### Problem details
Each record is to be repeated exactly as it stands below.

### Exercise data
——

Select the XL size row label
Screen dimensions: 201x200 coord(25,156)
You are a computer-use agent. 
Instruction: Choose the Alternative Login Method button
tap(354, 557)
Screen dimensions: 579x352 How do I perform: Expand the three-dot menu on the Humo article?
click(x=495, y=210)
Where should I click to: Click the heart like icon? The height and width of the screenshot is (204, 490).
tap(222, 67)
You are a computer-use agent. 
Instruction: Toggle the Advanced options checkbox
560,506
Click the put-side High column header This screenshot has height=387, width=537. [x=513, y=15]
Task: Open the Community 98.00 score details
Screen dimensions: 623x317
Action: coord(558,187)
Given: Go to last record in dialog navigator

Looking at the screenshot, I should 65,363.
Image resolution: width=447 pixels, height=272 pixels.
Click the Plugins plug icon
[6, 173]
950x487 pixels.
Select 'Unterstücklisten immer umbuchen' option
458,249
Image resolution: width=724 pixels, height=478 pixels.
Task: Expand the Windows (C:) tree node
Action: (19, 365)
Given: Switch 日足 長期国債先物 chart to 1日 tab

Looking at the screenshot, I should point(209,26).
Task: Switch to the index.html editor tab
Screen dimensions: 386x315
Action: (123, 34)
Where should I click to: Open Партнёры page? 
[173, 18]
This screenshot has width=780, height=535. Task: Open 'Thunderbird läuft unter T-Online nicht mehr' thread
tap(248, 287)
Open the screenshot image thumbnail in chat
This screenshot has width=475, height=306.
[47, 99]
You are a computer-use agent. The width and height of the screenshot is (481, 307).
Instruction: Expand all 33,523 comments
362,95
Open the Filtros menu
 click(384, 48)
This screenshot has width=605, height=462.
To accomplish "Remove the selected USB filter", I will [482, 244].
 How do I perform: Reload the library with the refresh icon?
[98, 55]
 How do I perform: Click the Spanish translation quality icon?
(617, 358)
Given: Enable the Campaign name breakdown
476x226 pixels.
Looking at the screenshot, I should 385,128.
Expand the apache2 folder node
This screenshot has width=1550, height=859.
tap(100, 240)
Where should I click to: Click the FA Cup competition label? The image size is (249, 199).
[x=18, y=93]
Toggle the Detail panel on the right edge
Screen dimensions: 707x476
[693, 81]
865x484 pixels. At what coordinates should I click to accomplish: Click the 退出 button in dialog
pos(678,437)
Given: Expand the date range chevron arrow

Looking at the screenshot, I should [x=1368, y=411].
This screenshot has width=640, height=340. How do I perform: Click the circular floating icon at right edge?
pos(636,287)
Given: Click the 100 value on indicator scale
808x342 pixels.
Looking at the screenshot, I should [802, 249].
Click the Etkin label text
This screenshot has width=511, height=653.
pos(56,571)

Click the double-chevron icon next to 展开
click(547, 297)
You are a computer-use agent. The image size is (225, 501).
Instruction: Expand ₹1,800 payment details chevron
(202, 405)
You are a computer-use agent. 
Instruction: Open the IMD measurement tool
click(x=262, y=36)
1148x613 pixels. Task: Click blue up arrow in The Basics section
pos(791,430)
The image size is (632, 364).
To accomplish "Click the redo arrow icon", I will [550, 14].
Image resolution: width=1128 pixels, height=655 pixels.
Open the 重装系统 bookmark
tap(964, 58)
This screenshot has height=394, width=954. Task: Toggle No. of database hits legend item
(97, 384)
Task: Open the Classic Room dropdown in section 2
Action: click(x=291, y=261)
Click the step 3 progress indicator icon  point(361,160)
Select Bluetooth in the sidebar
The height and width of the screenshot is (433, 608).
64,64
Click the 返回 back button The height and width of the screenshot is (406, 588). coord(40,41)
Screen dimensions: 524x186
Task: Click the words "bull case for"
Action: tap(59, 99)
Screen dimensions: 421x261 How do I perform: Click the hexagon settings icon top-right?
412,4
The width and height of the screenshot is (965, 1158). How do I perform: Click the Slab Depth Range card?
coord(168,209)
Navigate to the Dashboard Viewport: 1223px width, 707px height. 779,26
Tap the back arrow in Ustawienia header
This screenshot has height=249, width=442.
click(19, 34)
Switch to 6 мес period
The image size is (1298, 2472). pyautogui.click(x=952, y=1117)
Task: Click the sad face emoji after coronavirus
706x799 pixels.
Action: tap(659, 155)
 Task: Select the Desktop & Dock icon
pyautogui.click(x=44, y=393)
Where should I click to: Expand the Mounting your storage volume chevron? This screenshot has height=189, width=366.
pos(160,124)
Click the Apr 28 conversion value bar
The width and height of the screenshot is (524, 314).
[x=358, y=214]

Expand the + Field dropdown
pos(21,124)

——

### Your solution
Select the XL size row label
Screen dimensions: 201x200 coord(25,156)
You are a computer-use agent. 
Instruction: Choose the Alternative Login Method button
tap(354, 557)
Screen dimensions: 579x352 How do I perform: Expand the three-dot menu on the Humo article?
click(x=495, y=210)
Where should I click to: Click the heart like icon? The height and width of the screenshot is (204, 490).
tap(222, 67)
You are a computer-use agent. 
Instruction: Toggle the Advanced options checkbox
560,506
Click the put-side High column header This screenshot has height=387, width=537. [x=513, y=15]
Task: Open the Community 98.00 score details
Screen dimensions: 623x317
Action: coord(558,187)
Given: Go to last record in dialog navigator

Looking at the screenshot, I should 65,363.
Image resolution: width=447 pixels, height=272 pixels.
Click the Plugins plug icon
[6, 173]
950x487 pixels.
Select 'Unterstücklisten immer umbuchen' option
458,249
Image resolution: width=724 pixels, height=478 pixels.
Task: Expand the Windows (C:) tree node
Action: (19, 365)
Given: Switch 日足 長期国債先物 chart to 1日 tab

Looking at the screenshot, I should point(209,26).
Task: Switch to the index.html editor tab
Screen dimensions: 386x315
Action: (123, 34)
Where should I click to: Open Партнёры page? 
[173, 18]
This screenshot has width=780, height=535. Task: Open 'Thunderbird läuft unter T-Online nicht mehr' thread
tap(248, 287)
Open the screenshot image thumbnail in chat
This screenshot has width=475, height=306.
[47, 99]
You are a computer-use agent. The width and height of the screenshot is (481, 307).
Instruction: Expand all 33,523 comments
362,95
Open the Filtros menu
 click(384, 48)
This screenshot has width=605, height=462.
To accomplish "Remove the selected USB filter", I will [482, 244].
 How do I perform: Reload the library with the refresh icon?
[98, 55]
 How do I perform: Click the Spanish translation quality icon?
(617, 358)
Given: Enable the Campaign name breakdown
476x226 pixels.
Looking at the screenshot, I should 385,128.
Expand the apache2 folder node
This screenshot has width=1550, height=859.
tap(100, 240)
Where should I click to: Click the FA Cup competition label? The image size is (249, 199).
[x=18, y=93]
Toggle the Detail panel on the right edge
Screen dimensions: 707x476
[693, 81]
865x484 pixels. At what coordinates should I click to accomplish: Click the 退出 button in dialog
pos(678,437)
Given: Expand the date range chevron arrow

Looking at the screenshot, I should [x=1368, y=411].
This screenshot has width=640, height=340. How do I perform: Click the circular floating icon at right edge?
pos(636,287)
Given: Click the 100 value on indicator scale
808x342 pixels.
Looking at the screenshot, I should [802, 249].
Click the Etkin label text
This screenshot has width=511, height=653.
pos(56,571)

Click the double-chevron icon next to 展开
click(547, 297)
You are a computer-use agent. The image size is (225, 501).
Instruction: Expand ₹1,800 payment details chevron
(202, 405)
You are a computer-use agent. 
Instruction: Open the IMD measurement tool
click(x=262, y=36)
1148x613 pixels. Task: Click blue up arrow in The Basics section
pos(791,430)
The image size is (632, 364).
To accomplish "Click the redo arrow icon", I will [550, 14].
Image resolution: width=1128 pixels, height=655 pixels.
Open the 重装系统 bookmark
tap(964, 58)
This screenshot has height=394, width=954. Task: Toggle No. of database hits legend item
(97, 384)
Task: Open the Classic Room dropdown in section 2
Action: click(x=291, y=261)
Click the step 3 progress indicator icon  point(361,160)
Select Bluetooth in the sidebar
The height and width of the screenshot is (433, 608).
64,64
Click the 返回 back button The height and width of the screenshot is (406, 588). coord(40,41)
Screen dimensions: 524x186
Task: Click the words "bull case for"
Action: tap(59, 99)
Screen dimensions: 421x261 How do I perform: Click the hexagon settings icon top-right?
412,4
The width and height of the screenshot is (965, 1158). How do I perform: Click the Slab Depth Range card?
coord(168,209)
Navigate to the Dashboard Viewport: 1223px width, 707px height. 779,26
Tap the back arrow in Ustawienia header
This screenshot has height=249, width=442.
click(19, 34)
Switch to 6 мес period
The image size is (1298, 2472). pyautogui.click(x=952, y=1117)
Task: Click the sad face emoji after coronavirus
706x799 pixels.
Action: tap(659, 155)
 Task: Select the Desktop & Dock icon
pyautogui.click(x=44, y=393)
Where should I click to: Expand the Mounting your storage volume chevron? This screenshot has height=189, width=366.
pos(160,124)
Click the Apr 28 conversion value bar
The width and height of the screenshot is (524, 314).
[x=358, y=214]

Expand the + Field dropdown
pos(21,124)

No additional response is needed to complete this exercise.